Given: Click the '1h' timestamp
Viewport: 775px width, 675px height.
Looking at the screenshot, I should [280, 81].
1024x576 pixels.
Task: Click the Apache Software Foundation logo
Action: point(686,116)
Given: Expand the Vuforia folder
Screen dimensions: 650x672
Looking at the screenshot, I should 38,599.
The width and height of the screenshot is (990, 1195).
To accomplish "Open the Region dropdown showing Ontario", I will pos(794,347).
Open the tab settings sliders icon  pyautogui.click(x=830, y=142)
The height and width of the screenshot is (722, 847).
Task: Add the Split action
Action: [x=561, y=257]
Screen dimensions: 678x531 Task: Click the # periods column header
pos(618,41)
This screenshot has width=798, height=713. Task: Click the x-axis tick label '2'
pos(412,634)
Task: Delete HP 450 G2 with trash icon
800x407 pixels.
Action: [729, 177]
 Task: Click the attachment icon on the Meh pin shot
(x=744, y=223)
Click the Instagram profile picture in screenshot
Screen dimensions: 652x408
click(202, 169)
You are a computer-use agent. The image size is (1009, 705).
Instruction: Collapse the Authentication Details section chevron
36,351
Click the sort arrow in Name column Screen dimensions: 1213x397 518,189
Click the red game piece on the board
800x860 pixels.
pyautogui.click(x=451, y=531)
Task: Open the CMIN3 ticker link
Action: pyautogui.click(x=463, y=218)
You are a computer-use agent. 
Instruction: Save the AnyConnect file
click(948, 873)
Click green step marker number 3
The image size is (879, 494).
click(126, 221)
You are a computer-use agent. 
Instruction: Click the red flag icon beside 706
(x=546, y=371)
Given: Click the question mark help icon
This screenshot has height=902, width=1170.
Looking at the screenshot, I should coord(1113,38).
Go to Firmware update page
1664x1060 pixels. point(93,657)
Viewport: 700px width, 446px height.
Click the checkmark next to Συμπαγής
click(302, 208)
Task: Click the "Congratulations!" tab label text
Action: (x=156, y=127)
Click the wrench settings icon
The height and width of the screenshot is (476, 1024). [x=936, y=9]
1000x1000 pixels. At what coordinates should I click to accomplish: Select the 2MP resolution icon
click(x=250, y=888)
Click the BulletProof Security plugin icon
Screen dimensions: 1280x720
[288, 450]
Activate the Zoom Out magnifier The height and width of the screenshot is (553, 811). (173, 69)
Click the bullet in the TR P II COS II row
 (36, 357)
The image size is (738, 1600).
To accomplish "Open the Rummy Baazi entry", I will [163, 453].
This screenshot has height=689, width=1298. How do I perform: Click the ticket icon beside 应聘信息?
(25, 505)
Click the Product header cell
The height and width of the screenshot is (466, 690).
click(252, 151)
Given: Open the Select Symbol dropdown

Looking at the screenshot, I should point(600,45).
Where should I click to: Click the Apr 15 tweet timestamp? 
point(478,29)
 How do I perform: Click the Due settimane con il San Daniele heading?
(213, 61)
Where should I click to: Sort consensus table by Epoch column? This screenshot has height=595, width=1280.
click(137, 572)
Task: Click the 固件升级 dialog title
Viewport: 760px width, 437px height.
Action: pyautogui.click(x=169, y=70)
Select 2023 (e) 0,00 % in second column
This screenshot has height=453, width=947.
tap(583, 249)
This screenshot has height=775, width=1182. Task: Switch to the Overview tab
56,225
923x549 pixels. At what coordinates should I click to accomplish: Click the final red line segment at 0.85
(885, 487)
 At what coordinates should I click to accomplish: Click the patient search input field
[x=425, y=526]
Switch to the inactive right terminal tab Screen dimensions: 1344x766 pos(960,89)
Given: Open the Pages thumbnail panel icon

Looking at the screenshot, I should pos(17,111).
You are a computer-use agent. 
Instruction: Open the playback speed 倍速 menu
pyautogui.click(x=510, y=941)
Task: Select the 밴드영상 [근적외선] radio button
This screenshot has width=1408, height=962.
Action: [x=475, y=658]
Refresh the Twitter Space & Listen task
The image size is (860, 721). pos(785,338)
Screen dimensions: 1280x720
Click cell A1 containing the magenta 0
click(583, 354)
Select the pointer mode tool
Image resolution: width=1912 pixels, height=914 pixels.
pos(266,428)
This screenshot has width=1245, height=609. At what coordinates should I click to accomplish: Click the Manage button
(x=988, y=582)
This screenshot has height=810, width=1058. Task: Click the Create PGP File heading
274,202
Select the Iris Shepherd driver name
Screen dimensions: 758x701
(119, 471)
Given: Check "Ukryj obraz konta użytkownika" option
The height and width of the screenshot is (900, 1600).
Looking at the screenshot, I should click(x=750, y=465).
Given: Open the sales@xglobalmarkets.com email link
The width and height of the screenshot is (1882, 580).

→ WORK INSTRUCTIONS
Print, exactly as they appear above, the lines running from the one with "Switch to the inactive" through the final line.

→ TASK RESPONSE
Switch to the inactive right terminal tab Screen dimensions: 1344x766 pos(960,89)
Given: Open the Pages thumbnail panel icon

Looking at the screenshot, I should pos(17,111).
You are a computer-use agent. 
Instruction: Open the playback speed 倍速 menu
pyautogui.click(x=510, y=941)
Task: Select the 밴드영상 [근적외선] radio button
This screenshot has width=1408, height=962.
Action: [x=475, y=658]
Refresh the Twitter Space & Listen task
The image size is (860, 721). pos(785,338)
Screen dimensions: 1280x720
Click cell A1 containing the magenta 0
click(583, 354)
Select the pointer mode tool
Image resolution: width=1912 pixels, height=914 pixels.
pos(266,428)
This screenshot has width=1245, height=609. At what coordinates should I click to accomplish: Click the Manage button
(x=988, y=582)
This screenshot has height=810, width=1058. Task: Click the Create PGP File heading
274,202
Select the Iris Shepherd driver name
Screen dimensions: 758x701
(119, 471)
Given: Check "Ukryj obraz konta użytkownika" option
The height and width of the screenshot is (900, 1600).
Looking at the screenshot, I should click(x=750, y=465).
Given: Open the sales@xglobalmarkets.com email link
The width and height of the screenshot is (1882, 580).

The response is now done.